[Collected data entries]
╔══

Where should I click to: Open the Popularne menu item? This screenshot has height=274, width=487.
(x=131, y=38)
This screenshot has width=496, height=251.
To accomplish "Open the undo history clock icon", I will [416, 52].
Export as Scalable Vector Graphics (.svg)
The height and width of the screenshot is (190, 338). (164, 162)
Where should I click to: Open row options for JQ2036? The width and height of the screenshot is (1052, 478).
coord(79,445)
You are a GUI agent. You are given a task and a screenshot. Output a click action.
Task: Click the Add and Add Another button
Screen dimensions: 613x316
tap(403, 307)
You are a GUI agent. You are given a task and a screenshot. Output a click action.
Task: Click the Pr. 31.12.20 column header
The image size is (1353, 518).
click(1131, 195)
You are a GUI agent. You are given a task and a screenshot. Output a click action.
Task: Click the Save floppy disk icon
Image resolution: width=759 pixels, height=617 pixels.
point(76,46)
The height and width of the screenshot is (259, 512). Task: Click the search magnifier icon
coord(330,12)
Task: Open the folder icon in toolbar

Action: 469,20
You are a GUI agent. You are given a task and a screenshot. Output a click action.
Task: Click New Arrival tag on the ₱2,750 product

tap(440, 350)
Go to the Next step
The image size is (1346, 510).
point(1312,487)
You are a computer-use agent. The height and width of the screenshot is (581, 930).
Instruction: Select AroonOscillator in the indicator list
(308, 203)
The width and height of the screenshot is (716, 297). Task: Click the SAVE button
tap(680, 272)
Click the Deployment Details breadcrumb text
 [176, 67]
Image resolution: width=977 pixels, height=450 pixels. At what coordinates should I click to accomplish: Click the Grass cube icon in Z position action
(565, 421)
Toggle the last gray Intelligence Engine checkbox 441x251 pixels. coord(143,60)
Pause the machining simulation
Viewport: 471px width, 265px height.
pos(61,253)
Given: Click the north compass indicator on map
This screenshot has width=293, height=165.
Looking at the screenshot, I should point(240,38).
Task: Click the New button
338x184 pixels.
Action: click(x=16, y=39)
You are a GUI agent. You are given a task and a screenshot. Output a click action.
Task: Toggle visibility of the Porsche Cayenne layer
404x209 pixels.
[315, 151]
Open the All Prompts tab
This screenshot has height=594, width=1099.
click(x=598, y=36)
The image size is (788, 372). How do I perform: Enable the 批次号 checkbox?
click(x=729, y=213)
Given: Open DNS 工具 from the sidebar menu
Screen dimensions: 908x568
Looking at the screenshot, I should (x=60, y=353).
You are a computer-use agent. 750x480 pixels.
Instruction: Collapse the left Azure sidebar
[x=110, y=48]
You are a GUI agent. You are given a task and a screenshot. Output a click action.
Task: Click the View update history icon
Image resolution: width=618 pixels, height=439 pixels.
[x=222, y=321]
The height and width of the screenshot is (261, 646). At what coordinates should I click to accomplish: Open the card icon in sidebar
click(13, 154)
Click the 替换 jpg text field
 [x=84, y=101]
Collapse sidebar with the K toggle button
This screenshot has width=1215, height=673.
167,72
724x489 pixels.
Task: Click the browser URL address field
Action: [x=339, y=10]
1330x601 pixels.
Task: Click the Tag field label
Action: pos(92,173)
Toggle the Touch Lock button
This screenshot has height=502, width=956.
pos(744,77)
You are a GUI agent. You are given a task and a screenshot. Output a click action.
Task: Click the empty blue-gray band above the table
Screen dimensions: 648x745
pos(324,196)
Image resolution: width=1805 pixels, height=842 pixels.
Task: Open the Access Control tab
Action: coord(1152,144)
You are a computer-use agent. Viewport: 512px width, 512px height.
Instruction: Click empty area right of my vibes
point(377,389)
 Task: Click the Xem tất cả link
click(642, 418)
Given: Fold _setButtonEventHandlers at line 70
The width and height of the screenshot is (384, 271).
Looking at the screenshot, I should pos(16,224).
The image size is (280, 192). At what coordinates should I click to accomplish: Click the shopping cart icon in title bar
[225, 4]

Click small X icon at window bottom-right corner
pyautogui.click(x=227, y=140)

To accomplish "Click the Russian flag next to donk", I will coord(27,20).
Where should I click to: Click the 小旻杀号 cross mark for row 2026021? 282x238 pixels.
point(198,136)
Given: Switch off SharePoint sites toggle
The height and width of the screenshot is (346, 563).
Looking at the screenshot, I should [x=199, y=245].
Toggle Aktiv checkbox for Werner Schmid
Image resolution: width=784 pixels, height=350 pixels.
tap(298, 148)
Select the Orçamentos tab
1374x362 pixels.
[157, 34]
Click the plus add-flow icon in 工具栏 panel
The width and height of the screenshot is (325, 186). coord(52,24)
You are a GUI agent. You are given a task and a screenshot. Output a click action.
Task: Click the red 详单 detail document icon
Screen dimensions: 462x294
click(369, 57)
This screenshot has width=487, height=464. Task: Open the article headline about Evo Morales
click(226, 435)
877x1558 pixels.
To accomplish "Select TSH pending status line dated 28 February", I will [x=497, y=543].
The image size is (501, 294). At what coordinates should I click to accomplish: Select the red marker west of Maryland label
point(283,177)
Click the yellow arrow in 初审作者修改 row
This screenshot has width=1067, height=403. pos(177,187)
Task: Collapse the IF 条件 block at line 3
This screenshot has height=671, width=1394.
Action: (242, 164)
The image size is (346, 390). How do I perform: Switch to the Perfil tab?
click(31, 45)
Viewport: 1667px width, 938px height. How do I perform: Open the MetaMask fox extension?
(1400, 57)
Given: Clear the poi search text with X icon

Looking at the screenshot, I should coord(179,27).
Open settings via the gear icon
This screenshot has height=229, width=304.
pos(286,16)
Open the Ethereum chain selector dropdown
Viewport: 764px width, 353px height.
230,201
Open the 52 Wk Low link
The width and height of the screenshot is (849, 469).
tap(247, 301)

╚══

### Exercise directions
Copy exactly the stretch of data above from the line with "Task: Click the red 详单 detail document icon" through the line with "877x1558 pixels.", and omit all other lines.

### Output of the task
Task: Click the red 详单 detail document icon
Screen dimensions: 462x294
click(369, 57)
This screenshot has width=487, height=464. Task: Open the article headline about Evo Morales
click(226, 435)
877x1558 pixels.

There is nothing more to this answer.